TRY IT:
Retype, word for word, every line from the one holding "How do I perform: Select the Lyon" through the one holding "Task: Open the Filters dropdown menu" in the entries below, both included, and only those lines.

[Dataset entries]
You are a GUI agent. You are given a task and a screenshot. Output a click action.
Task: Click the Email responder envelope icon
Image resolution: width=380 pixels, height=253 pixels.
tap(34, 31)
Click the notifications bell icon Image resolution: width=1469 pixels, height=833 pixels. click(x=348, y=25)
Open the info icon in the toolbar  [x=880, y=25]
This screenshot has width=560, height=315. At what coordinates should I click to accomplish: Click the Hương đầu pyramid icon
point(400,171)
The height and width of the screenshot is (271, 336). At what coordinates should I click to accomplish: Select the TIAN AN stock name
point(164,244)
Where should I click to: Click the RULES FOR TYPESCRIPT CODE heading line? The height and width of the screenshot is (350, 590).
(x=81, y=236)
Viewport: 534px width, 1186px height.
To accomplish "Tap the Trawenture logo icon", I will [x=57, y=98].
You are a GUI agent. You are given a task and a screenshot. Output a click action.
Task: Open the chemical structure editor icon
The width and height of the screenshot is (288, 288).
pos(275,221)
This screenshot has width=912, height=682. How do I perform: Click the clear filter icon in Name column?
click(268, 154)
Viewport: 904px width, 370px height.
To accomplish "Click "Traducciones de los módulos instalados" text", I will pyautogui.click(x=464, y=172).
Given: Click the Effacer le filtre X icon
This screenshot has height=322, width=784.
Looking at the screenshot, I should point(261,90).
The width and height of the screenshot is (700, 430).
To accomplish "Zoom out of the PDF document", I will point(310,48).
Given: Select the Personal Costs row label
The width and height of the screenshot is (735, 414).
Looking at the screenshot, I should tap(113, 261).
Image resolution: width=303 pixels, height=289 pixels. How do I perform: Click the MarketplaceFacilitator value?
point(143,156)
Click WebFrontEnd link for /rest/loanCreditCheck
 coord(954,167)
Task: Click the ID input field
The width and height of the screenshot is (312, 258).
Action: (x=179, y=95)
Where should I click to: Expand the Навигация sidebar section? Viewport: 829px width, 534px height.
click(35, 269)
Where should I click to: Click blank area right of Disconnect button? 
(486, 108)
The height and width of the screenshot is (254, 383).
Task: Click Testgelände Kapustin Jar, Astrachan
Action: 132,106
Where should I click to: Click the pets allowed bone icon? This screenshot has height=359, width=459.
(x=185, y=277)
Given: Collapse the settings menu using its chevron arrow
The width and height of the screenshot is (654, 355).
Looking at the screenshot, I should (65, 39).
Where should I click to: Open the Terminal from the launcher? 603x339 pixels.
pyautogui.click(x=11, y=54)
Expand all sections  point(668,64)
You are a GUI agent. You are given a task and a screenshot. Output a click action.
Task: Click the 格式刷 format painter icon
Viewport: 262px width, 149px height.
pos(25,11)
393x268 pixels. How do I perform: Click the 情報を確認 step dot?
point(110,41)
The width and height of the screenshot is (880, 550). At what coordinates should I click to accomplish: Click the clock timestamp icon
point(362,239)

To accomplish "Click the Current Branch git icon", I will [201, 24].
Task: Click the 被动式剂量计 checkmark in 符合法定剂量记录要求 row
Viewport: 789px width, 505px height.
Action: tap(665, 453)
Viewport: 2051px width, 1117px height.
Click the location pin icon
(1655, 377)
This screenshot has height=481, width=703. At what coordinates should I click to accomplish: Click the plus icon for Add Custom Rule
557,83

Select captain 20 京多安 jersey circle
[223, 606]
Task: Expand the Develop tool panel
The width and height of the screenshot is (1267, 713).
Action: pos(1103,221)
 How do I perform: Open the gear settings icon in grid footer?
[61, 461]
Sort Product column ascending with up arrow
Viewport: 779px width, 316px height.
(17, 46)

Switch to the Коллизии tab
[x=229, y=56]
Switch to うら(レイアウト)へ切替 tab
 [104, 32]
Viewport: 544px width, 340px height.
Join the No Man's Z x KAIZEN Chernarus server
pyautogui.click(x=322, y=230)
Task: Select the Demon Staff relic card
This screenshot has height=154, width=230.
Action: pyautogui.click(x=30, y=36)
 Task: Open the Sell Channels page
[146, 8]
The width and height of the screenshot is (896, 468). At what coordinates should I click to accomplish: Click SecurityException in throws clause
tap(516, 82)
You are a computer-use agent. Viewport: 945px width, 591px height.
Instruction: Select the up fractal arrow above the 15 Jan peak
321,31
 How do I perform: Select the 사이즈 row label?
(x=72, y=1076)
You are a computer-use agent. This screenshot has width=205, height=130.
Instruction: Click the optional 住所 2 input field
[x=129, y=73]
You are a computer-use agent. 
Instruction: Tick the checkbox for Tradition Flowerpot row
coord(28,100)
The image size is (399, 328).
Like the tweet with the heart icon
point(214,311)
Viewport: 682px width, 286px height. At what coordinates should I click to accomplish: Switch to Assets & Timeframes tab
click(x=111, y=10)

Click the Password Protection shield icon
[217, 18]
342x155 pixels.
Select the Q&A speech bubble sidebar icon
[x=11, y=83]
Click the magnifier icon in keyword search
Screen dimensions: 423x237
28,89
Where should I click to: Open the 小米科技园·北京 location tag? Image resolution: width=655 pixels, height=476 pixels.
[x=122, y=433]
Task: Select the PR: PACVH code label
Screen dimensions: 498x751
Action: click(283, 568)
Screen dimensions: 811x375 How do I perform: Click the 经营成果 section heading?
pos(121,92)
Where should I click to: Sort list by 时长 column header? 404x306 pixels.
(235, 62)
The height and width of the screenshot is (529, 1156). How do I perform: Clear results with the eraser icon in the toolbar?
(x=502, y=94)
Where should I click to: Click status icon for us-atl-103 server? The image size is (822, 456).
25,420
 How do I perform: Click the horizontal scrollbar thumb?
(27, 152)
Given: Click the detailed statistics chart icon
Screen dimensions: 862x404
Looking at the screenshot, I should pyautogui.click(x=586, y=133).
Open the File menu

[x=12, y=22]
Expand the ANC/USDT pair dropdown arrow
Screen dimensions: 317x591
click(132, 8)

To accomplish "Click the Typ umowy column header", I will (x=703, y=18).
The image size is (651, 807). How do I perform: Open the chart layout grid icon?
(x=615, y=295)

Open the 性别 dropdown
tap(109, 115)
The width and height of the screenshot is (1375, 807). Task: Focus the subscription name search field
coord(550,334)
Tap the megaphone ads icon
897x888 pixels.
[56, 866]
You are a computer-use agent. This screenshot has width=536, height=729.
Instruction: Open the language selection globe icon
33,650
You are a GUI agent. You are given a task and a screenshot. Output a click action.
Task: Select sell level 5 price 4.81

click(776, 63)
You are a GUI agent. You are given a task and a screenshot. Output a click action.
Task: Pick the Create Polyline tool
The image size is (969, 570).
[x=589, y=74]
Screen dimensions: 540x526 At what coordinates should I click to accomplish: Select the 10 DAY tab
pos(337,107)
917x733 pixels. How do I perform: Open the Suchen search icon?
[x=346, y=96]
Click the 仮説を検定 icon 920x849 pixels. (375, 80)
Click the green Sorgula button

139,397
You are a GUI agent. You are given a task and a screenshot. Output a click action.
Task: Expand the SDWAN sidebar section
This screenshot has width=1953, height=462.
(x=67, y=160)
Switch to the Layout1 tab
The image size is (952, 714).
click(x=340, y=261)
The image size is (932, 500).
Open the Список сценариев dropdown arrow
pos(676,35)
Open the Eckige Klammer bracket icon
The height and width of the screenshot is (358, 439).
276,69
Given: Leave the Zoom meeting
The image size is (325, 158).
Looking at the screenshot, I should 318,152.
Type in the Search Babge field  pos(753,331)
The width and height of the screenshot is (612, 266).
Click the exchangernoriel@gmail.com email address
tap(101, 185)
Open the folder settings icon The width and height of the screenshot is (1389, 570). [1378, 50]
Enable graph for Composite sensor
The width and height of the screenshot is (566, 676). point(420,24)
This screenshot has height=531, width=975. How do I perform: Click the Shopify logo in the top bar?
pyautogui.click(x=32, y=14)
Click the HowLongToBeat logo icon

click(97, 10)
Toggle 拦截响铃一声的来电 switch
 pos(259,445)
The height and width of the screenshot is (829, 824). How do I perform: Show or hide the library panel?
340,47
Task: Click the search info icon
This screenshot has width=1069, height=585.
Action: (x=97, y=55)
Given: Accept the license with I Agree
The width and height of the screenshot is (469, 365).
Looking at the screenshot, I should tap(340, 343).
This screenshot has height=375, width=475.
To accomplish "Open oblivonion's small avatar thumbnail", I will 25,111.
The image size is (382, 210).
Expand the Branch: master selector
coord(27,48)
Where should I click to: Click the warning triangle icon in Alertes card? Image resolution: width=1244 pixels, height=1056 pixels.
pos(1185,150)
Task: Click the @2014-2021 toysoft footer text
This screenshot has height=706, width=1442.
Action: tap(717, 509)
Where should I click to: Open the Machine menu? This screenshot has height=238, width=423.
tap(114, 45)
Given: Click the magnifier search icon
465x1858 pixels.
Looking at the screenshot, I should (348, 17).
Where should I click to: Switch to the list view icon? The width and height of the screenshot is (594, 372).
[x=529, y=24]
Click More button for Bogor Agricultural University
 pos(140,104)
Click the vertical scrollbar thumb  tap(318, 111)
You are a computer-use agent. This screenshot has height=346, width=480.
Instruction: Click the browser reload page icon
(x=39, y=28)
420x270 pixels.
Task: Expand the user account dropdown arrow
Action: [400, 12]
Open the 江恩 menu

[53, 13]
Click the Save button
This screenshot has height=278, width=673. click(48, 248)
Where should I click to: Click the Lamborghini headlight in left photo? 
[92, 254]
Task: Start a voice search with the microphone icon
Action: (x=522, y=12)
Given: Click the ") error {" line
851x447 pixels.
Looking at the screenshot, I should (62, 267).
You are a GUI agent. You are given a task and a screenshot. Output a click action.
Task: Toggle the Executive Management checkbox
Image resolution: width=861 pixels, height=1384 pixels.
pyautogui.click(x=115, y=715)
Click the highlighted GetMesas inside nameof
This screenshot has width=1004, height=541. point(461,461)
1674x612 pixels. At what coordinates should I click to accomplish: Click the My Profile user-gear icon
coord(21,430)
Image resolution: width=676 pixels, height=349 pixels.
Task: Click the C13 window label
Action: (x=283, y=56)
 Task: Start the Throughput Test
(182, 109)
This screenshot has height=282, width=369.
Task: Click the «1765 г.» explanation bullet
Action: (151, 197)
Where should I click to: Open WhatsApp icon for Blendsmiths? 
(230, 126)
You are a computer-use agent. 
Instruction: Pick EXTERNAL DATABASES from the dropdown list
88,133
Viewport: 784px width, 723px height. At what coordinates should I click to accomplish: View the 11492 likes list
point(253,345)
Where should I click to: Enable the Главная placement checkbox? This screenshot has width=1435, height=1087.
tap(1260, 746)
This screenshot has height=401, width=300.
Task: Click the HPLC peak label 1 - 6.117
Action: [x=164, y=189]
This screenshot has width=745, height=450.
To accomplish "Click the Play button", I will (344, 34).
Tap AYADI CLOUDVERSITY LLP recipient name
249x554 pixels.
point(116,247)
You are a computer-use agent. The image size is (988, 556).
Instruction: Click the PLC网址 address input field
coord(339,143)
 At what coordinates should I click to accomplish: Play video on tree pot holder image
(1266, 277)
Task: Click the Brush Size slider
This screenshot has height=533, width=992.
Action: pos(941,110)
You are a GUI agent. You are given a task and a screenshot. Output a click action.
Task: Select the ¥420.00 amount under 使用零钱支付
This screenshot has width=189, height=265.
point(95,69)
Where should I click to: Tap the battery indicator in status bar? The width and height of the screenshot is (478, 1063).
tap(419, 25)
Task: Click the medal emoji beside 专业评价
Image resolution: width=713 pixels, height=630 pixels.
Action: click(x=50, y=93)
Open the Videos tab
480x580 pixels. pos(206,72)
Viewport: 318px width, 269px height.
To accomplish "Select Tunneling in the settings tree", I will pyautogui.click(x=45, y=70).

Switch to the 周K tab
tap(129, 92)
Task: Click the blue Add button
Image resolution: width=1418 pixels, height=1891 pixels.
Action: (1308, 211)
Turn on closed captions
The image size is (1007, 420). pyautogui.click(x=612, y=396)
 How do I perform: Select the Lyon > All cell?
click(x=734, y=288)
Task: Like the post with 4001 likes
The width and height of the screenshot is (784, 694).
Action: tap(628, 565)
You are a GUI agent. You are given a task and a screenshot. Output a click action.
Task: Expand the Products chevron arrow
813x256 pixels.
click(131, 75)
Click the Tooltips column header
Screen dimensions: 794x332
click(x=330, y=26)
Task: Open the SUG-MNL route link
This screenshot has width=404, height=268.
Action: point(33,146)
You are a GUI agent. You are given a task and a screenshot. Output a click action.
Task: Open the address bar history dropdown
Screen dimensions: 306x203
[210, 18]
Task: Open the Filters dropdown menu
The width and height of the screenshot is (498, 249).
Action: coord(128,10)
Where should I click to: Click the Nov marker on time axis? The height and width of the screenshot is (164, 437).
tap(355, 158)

EXERCISE SOLUTION:
 How do I perform: Select the Lyon > All cell?
click(x=734, y=288)
Task: Like the post with 4001 likes
The width and height of the screenshot is (784, 694).
Action: tap(628, 565)
You are a GUI agent. You are given a task and a screenshot. Output a click action.
Task: Expand the Products chevron arrow
813x256 pixels.
click(131, 75)
Click the Tooltips column header
Screen dimensions: 794x332
click(x=330, y=26)
Task: Open the SUG-MNL route link
This screenshot has width=404, height=268.
Action: point(33,146)
You are a GUI agent. You are given a task and a screenshot. Output a click action.
Task: Open the address bar history dropdown
Screen dimensions: 306x203
[210, 18]
Task: Open the Filters dropdown menu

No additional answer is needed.